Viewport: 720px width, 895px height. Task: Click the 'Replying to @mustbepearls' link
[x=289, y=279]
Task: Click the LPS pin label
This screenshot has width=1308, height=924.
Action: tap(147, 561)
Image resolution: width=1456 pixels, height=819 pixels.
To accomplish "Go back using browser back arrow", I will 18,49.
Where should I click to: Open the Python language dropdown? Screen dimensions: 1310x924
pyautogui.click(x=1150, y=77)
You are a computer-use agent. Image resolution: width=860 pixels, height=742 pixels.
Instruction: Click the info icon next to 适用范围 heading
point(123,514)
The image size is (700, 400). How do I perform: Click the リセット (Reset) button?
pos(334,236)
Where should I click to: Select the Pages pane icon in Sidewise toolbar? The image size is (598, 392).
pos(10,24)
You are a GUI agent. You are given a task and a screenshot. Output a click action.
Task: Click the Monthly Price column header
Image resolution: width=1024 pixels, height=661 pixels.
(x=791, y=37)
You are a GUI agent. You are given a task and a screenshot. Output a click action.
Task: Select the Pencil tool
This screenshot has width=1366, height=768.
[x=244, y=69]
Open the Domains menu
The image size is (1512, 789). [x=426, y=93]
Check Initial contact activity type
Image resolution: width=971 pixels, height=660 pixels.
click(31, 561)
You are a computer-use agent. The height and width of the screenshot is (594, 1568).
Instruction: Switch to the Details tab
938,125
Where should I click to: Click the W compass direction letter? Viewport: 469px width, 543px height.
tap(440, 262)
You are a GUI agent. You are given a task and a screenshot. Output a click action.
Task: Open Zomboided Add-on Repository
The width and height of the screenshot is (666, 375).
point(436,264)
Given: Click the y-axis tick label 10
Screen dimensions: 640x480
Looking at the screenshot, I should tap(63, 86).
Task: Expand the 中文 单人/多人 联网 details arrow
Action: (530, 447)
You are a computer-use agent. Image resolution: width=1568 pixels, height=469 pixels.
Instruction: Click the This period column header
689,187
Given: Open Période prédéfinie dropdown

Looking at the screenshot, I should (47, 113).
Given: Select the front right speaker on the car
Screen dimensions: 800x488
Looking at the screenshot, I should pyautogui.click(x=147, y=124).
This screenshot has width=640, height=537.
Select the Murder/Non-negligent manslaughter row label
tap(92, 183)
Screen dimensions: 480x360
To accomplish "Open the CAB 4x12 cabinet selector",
++++++++++
■ **Exercise aim**
Could you write out everything from the line containing "Screen dimensions: 480x360" down to the end of the records again, with "cabinet selector" renamed to "cabinet menu" and nothing else changed?

■ **Task solution**
Screen dimensions: 480x360
To accomplish "Open the CAB 4x12 cabinet menu",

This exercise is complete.